The output directory contains the following files:
phylophlan.cfg
reference_markers/GCF_000153925.1_ASM15392v1_genomic.fna.bz2
t__SGB4608.StrainPhlAn4/sample1.fastq.fna.bz2
t__SGB4608.StrainPhlAn4/sample2.fastq.fna.bz2
t__SGB4608.StrainPhlAn4/sample3.fastq.fna.bz2
Finally, the phylophlan config file looks as below:
[db_dna]
program_name = /home/users/egrant/miniconda3/envs/biobakery3/bin/makeblastdb
params = -parse_seqids -dbtype nucl
input = -in
output = -out
version = -version
command_line = #program_name# #params# #input# #output#[map_dna]
program_name = /home/users/egrant/miniconda3/envs/biobakery3/bin/blastn
params = -outfmt 6 -evalue 0.1 -max_target_seqs 1000000 -perc_identity 75
input = -query
database = -db
output = -out
version = -version
command_line = #program_name# #params# #input# #database# #output#[msa]

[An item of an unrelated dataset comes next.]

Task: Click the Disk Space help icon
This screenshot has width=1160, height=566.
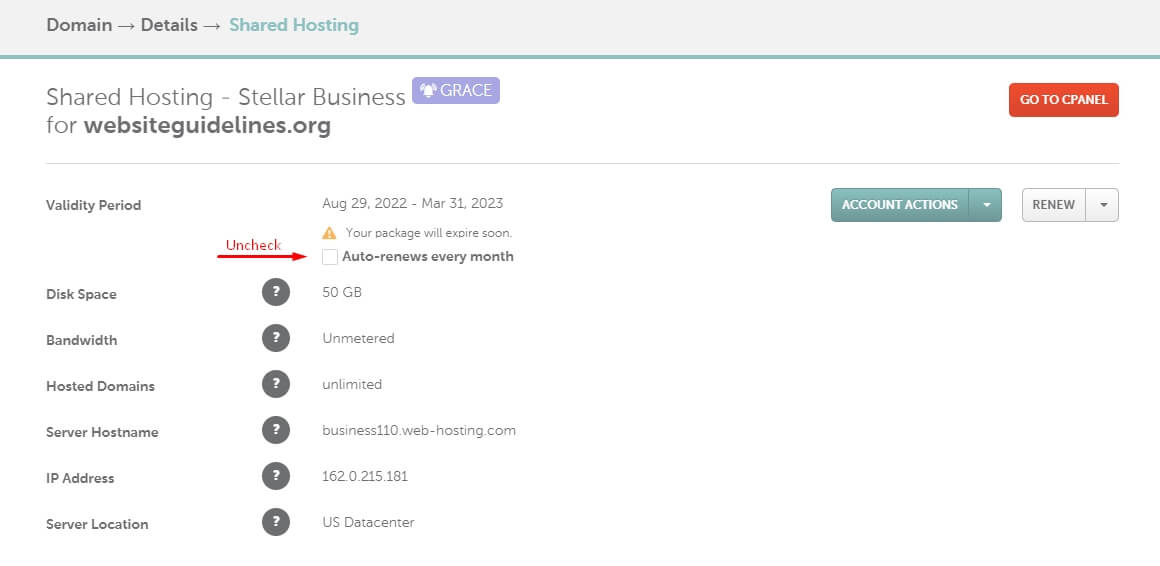Action: coord(276,293)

program_name = /home/users/egrant/miniconda3/envs/biobakery3/bin/mafft
params = --quiet --anysymbol --thread 1 --auto
version = --version
command_line = #program_name# #params# #input# > #output#
environment = TMPDIR=/tmp[trim]
program_name = /home/users/egrant/miniconda3/envs/biobakery3/bin/trimal
params = -gappyout
input = -in
output = -out
version = --version
command_line = #program_name# #params# #input# #output#[tree1]
program_name = /home/users/egrant/miniconda3/envs/biobakery3/bin/raxmlHPC-PTHREADS-SSE3
params = -p 1989 -m GTRCAT
input = -s
output_path = -w
output = -n
version = -v
command_line = #program_name# #params# #threads# #output_path# #input# #output#
threads = -T
I am a bit stumped and can’t find any similar errors reported. Any ideas as to why I am getting this odd error or how to troubleshoot would be much appreciated!